Fighting for lower birth control costs

By By Constance Yonashiro

By Constance Yonashiro

When birth control prices spiked earlier this year on campuses across the nation, Students for Choice was one of the few U groups to protest the change.

The group encouraged students to call Jim Matheson, D-Utah, and urge him to support the Prevention Through Affordable Access Act, which would restore original discounts on contraceptives given to campuses.

“We wanted students to call Matheson’s office to let him know there are people here who want the…bill passed,” said Mandy Cheang, a junior in English and co-director of the group.

Matheson’s office received 64 phone calls in one day encouraging him to back the bill, according to Sonja Balice, a senior in economics and a co-director of the group.

The effort seemed to work — Matheson is now a co-sponsor of the bill.

However, the U group hasn’t limited its activism to one cause.

Every Thursday, the group sets up a table in front of the Union with informational pamphlets about healthy relationships and boxes of free condoms and sample tubes of lubricant.

“We want to spread awareness, encourage activism about reproductive issues and let people know what’s available to them,” Balice said.

Balice and Cheang reorganized the group in the fall with the help of the Planned Parenthood Association of Utah, which provides the group with its information. The original group disbanded more than a year ago because students graduated and organizational changes occurred at Planned Parenthood.

“We restarted in October, so we’re still kind of new,” Balice said. “We’re really trying to get out there, passing out flyers and to just become more visible on campus.”

There are about five active members of the group, but Balice hopes that by spreading awareness every week more people will become interested in the group and want to join, she said.

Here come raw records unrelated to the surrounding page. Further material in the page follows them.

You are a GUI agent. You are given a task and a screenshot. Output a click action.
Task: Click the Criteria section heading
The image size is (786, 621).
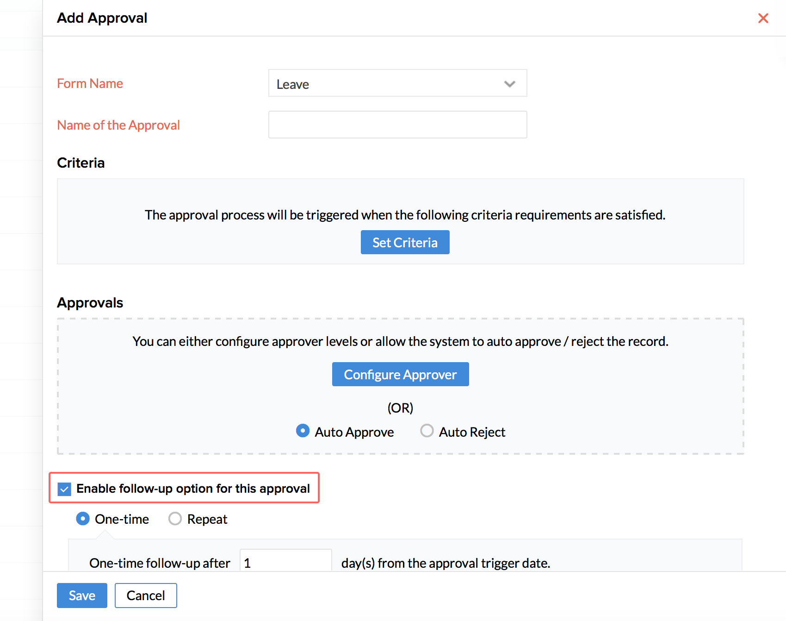[x=80, y=163]
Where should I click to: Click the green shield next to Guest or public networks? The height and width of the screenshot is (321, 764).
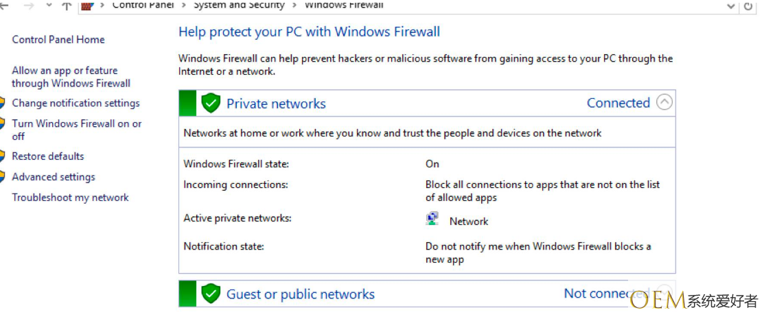[x=210, y=294]
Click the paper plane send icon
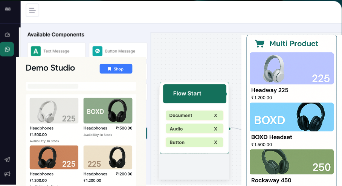Viewport: 342px width, 186px height. (7, 160)
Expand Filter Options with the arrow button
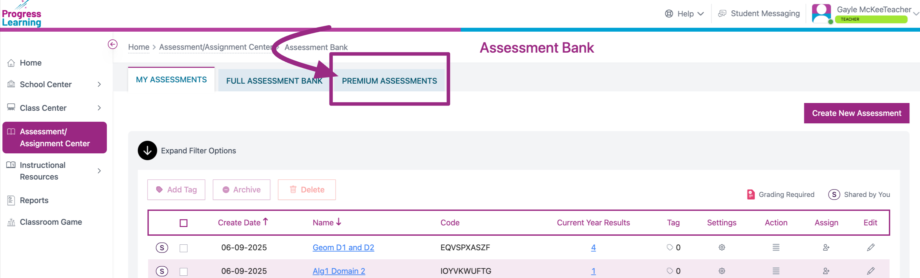 tap(148, 151)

“Students for Choice’s mission is two-fold,” said Joey Richards, the public affairs coordinator for Planned Parenthood. “One, to educate about choices, but also to be healthy in all choices about sexuality and sex. The second is to advocate for reproductive choices through legislative means.”

In regards to legislative matters, the group wants students to keep up-to-date on important reproductive issues, Balice said.

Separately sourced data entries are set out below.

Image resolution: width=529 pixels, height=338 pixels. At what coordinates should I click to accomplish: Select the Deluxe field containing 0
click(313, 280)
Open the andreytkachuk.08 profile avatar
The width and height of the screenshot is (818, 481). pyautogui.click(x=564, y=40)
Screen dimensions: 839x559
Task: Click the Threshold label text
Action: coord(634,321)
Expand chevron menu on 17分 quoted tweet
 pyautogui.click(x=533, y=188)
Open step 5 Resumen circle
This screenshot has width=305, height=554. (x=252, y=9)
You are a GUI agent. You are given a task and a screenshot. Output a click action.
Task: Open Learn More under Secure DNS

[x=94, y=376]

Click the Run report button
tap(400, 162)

“We encourage students to register to vote and to endorse candidates who support choice,” Balice said. “We also want students to be involved in lobbying during the legislative session.”

Passing out informational flyers and calling students to be involved in the effort to restore discounted prices for contraceptives are a few of the things the group did to get the campus community more aware of issues this semester, Cheang said.

In the spring, the group plans to do more events with the help of Planned Parenthood.

“We plan on doing a lot of outreach during the spring and specifically to celebrate the 35th anniversary of Roe v. Wade,” said Richards, referencing the 1973 landmark case in which the United States Supreme Court legalized abortion in the first trimester of pregnancy.

He said that it is important to realize that Planned Parenthood and Students for Choice offer information about broad topics, not just healthy physical relationships, but also healthy emotional relationships as well.

“We get all our information from Planned Parenthood. So we even get information about menopause, talking to teens about drugs and things like that,” which is helpful to non-traditional students, who might be older and have children of their own, Cheang said. “Our informational pamphlets cover everything from abstinence to various birth control means to abortions and everything in between.”

The response has been good on campus, Balice said. Students are usually open-minded, more than people who come from off-campus who might have a preconceived notion of what Planned Parenthood is all about, she said.

“No one’s really confronted us, calling us baby killers or anything,” Cheang said. “A lot of people who walk by do a double-take and keep walking. A few people snatch things, like condoms, off the table, and every so often a few people will ask us what we’re doing and want more information.”

Balice said the group is not all for one thing or against another, but wants people to realize they have a variety of choices and ultimately can choose what they want to do.

“We want people to stop by our table and find out what’s going on,” she said. “We welcome all views and we try to do things to get a dialogue going so people can be aware of different issues and the different choices they have.”